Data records
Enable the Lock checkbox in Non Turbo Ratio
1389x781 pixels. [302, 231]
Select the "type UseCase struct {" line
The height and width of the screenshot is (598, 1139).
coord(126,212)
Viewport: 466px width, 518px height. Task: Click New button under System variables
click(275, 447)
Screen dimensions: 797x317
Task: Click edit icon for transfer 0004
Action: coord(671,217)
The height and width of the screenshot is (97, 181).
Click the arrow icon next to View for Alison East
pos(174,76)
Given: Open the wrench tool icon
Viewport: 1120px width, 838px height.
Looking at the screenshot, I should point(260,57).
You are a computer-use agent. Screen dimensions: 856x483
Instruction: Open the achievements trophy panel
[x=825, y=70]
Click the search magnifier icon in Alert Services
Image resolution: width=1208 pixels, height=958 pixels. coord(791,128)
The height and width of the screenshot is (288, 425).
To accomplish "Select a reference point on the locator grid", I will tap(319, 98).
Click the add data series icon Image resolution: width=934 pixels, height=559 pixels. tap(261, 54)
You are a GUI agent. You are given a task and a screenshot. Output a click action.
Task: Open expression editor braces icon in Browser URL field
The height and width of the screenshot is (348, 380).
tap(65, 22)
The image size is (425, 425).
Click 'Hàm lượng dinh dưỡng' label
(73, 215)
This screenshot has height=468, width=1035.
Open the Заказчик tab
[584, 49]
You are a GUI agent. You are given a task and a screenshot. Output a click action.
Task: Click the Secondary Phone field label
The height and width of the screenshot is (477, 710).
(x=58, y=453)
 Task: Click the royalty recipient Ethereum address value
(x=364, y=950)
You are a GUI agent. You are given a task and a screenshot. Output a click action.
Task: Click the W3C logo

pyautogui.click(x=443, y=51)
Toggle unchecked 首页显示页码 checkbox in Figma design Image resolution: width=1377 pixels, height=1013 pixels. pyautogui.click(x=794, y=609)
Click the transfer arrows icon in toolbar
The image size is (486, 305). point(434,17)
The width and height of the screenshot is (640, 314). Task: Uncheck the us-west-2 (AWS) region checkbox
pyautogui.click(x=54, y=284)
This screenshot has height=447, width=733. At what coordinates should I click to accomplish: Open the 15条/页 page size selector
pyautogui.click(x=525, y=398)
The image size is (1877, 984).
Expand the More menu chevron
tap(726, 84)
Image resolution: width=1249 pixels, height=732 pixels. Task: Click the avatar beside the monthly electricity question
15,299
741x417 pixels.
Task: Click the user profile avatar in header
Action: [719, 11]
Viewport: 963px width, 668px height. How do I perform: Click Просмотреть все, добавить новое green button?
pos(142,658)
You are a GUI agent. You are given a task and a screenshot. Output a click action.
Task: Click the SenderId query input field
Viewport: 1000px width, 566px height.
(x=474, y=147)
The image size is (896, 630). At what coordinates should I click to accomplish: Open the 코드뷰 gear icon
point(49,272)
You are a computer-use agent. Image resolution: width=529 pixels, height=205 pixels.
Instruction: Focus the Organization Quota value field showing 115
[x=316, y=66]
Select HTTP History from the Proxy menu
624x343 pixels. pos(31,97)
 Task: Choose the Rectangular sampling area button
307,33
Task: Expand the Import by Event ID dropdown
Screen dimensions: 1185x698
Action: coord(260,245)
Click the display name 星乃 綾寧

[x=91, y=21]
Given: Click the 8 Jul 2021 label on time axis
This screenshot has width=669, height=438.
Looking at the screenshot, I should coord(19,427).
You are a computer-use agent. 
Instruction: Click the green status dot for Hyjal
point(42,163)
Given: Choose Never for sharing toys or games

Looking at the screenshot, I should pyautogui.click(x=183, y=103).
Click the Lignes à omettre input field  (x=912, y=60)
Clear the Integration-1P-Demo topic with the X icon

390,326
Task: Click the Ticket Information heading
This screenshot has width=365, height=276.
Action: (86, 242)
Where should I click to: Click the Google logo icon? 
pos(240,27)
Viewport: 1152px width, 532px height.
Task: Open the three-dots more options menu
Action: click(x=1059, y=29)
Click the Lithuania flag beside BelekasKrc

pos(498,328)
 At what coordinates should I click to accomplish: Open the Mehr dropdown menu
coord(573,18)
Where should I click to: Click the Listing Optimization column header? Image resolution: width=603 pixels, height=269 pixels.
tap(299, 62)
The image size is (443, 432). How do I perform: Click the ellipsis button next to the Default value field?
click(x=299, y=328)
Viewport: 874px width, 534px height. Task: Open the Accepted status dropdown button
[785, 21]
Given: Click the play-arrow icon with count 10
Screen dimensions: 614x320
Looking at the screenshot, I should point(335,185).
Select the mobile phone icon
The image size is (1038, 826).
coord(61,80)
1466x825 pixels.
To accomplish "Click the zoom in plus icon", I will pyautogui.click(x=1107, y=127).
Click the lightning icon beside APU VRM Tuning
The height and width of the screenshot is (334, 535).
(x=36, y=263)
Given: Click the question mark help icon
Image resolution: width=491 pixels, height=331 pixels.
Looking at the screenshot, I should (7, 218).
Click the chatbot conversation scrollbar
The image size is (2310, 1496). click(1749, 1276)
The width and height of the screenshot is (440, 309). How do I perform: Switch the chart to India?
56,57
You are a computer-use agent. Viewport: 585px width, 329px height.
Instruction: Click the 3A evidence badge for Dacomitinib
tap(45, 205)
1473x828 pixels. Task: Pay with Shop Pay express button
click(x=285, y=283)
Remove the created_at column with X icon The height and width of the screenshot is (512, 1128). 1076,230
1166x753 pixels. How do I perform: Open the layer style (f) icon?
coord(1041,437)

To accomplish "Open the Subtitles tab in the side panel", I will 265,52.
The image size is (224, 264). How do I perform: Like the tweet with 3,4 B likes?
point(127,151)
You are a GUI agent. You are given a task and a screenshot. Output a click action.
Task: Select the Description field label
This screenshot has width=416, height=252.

_WHAT THE TASK REQUIRES_: Copy out all of the material above, line for line, without changing a single character.

_TASK RESPONSE_:
Enable the Lock checkbox in Non Turbo Ratio
1389x781 pixels. [302, 231]
Select the "type UseCase struct {" line
The height and width of the screenshot is (598, 1139).
coord(126,212)
Viewport: 466px width, 518px height. Task: Click New button under System variables
click(275, 447)
Screen dimensions: 797x317
Task: Click edit icon for transfer 0004
Action: coord(671,217)
The height and width of the screenshot is (97, 181).
Click the arrow icon next to View for Alison East
pos(174,76)
Given: Open the wrench tool icon
Viewport: 1120px width, 838px height.
Looking at the screenshot, I should point(260,57).
You are a computer-use agent. Screen dimensions: 856x483
Instruction: Open the achievements trophy panel
[x=825, y=70]
Click the search magnifier icon in Alert Services
Image resolution: width=1208 pixels, height=958 pixels. coord(791,128)
The height and width of the screenshot is (288, 425).
To accomplish "Select a reference point on the locator grid", I will tap(319, 98).
Click the add data series icon Image resolution: width=934 pixels, height=559 pixels. tap(261, 54)
You are a GUI agent. You are given a task and a screenshot. Output a click action.
Task: Open expression editor braces icon in Browser URL field
The height and width of the screenshot is (348, 380).
tap(65, 22)
The image size is (425, 425).
Click 'Hàm lượng dinh dưỡng' label
(73, 215)
This screenshot has height=468, width=1035.
Open the Заказчик tab
[584, 49]
You are a GUI agent. You are given a task and a screenshot. Output a click action.
Task: Click the Secondary Phone field label
The height and width of the screenshot is (477, 710).
(x=58, y=453)
 Task: Click the royalty recipient Ethereum address value
(x=364, y=950)
You are a GUI agent. You are given a task and a screenshot. Output a click action.
Task: Click the W3C logo

pyautogui.click(x=443, y=51)
Toggle unchecked 首页显示页码 checkbox in Figma design Image resolution: width=1377 pixels, height=1013 pixels. pyautogui.click(x=794, y=609)
Click the transfer arrows icon in toolbar
The image size is (486, 305). point(434,17)
The width and height of the screenshot is (640, 314). Task: Uncheck the us-west-2 (AWS) region checkbox
pyautogui.click(x=54, y=284)
This screenshot has height=447, width=733. At what coordinates should I click to accomplish: Open the 15条/页 page size selector
pyautogui.click(x=525, y=398)
The image size is (1877, 984).
Expand the More menu chevron
tap(726, 84)
Image resolution: width=1249 pixels, height=732 pixels. Task: Click the avatar beside the monthly electricity question
15,299
741x417 pixels.
Task: Click the user profile avatar in header
Action: [719, 11]
Viewport: 963px width, 668px height. How do I perform: Click Просмотреть все, добавить новое green button?
pos(142,658)
You are a GUI agent. You are given a task and a screenshot. Output a click action.
Task: Click the SenderId query input field
Viewport: 1000px width, 566px height.
(x=474, y=147)
The image size is (896, 630). At what coordinates should I click to accomplish: Open the 코드뷰 gear icon
point(49,272)
You are a computer-use agent. Image resolution: width=529 pixels, height=205 pixels.
Instruction: Focus the Organization Quota value field showing 115
[x=316, y=66]
Select HTTP History from the Proxy menu
624x343 pixels. pos(31,97)
 Task: Choose the Rectangular sampling area button
307,33
Task: Expand the Import by Event ID dropdown
Screen dimensions: 1185x698
Action: coord(260,245)
Click the display name 星乃 綾寧

[x=91, y=21]
Given: Click the 8 Jul 2021 label on time axis
This screenshot has width=669, height=438.
Looking at the screenshot, I should coord(19,427).
You are a computer-use agent. 
Instruction: Click the green status dot for Hyjal
point(42,163)
Given: Choose Never for sharing toys or games

Looking at the screenshot, I should pyautogui.click(x=183, y=103).
Click the Lignes à omettre input field  (x=912, y=60)
Clear the Integration-1P-Demo topic with the X icon

390,326
Task: Click the Ticket Information heading
This screenshot has width=365, height=276.
Action: (86, 242)
Where should I click to: Click the Google logo icon? 
pos(240,27)
Viewport: 1152px width, 532px height.
Task: Open the three-dots more options menu
Action: click(x=1059, y=29)
Click the Lithuania flag beside BelekasKrc

pos(498,328)
 At what coordinates should I click to accomplish: Open the Mehr dropdown menu
coord(573,18)
Where should I click to: Click the Listing Optimization column header? Image resolution: width=603 pixels, height=269 pixels.
tap(299, 62)
The image size is (443, 432). How do I perform: Click the ellipsis button next to the Default value field?
click(x=299, y=328)
Viewport: 874px width, 534px height. Task: Open the Accepted status dropdown button
[785, 21]
Given: Click the play-arrow icon with count 10
Screen dimensions: 614x320
Looking at the screenshot, I should point(335,185).
Select the mobile phone icon
The image size is (1038, 826).
coord(61,80)
1466x825 pixels.
To accomplish "Click the zoom in plus icon", I will pyautogui.click(x=1107, y=127).
Click the lightning icon beside APU VRM Tuning
The height and width of the screenshot is (334, 535).
(x=36, y=263)
Given: Click the question mark help icon
Image resolution: width=491 pixels, height=331 pixels.
Looking at the screenshot, I should (7, 218).
Click the chatbot conversation scrollbar
The image size is (2310, 1496). click(1749, 1276)
The width and height of the screenshot is (440, 309). How do I perform: Switch the chart to India?
56,57
You are a computer-use agent. Viewport: 585px width, 329px height.
Instruction: Click the 3A evidence badge for Dacomitinib
tap(45, 205)
1473x828 pixels. Task: Pay with Shop Pay express button
click(x=285, y=283)
Remove the created_at column with X icon The height and width of the screenshot is (512, 1128). 1076,230
1166x753 pixels. How do I perform: Open the layer style (f) icon?
coord(1041,437)

To accomplish "Open the Subtitles tab in the side panel", I will 265,52.
The image size is (224, 264). How do I perform: Like the tweet with 3,4 B likes?
point(127,151)
You are a GUI agent. You are given a task and a screenshot. Output a click action.
Task: Select the Description field label
This screenshot has width=416, height=252.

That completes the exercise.